Ökumenischer Mut beim Papstbesuch in Erfurt

SWR2 Wort zum Sonntag

Datum:
Sonntag, 25. September 2011

SWR2 Wort zum Sonntag

Heute ist der letzte Tag des Besuches von Papst Benedikt XVI. in unserem Land, bevor er nach den vielen Gesprächen und Begegnungen in Freiburg am Abend vom Flughafen Lahr aus nach Rom zurückfliegt. Viele Worte und Gesten, Zeichen und Symbole bleiben in Erinnerung. Die einen sind mehr flüchtig, andere werden auch künftig zum Besuch zählen. Dazu gehört für mich die ökumenische Begegnung und der anschließende gemeinsame Gottesdienst im so genannten Schwarzen Kloster der Augustinereremiten in Erfurt am 23. September, also am Freitag, vorgestern.

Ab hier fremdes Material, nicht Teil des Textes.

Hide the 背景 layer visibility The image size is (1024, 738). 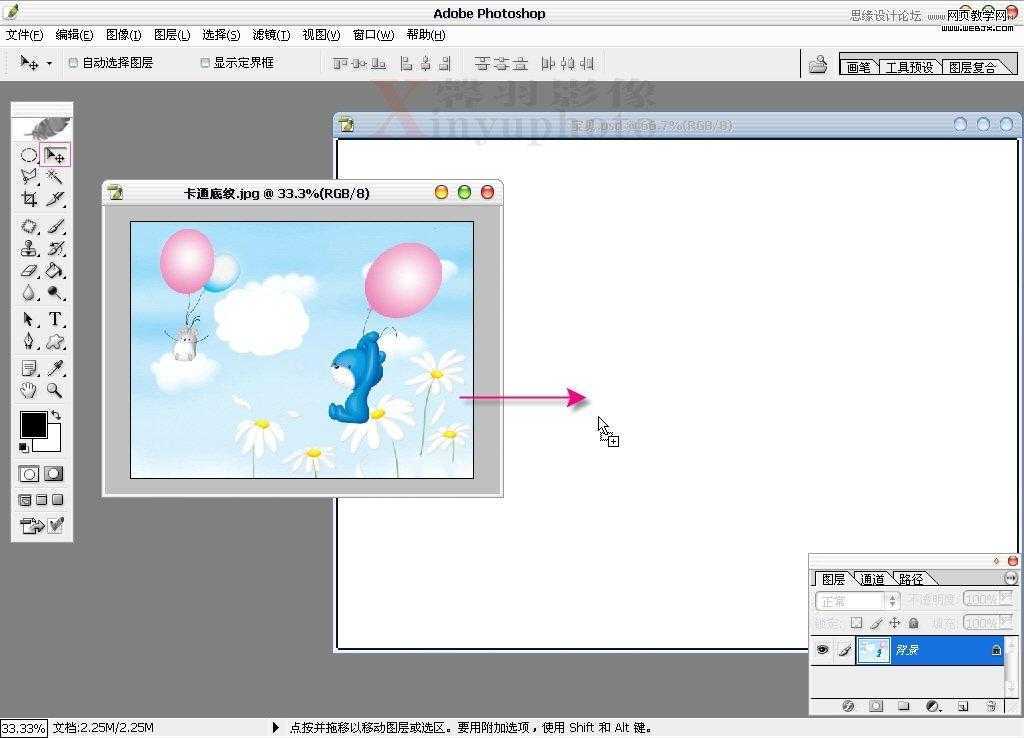coord(822,649)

Ich habe schon einmal gesagt, der Besuch eines Papstes an dieser Stelle ist einer Sensation ähnlich. Dieses Kloster der Augustinereremiten in Erfurt ist ganz eng mit Luthers Weg und Leben verbunden. Am 17. Juli 1505 bittet Luther um Aufnahme in dieses sehr strenge Reform-Kloster. Luthers Vater ist immer noch gegen diesen Klostereintritt. Dort erhält Luther im Jahr 1507 die Priesterweihe. Hier beginnt er auch das Studium an der Universität.

Man muss sich vergegenwärtigen, dass Martin Luther von seinem 22. bis zu seinem 42. Lebensjahr als Mönch lebte. Trotz vertiefter Kritik z. B. an den Mönchsgelübden im Jahr 1520 hielt er an der klösterlichen Lebensweise fest. Auch auf dem Reichstag von Worms am 17. April 1521 trug er das Ordenskleid. Offensichtlich hat er ab Herbst 1524 oft ohne Ordensgewand gepredigt. Den endgültigen Bruch vollzog er jedoch erst, als er im Juni 1525 Katharina von Bora heiratete. 1532 übertrug Kurfürst Johann Luther und seiner Familie sogar das Kloster mit Hof und Garten als erbliches Eigentum.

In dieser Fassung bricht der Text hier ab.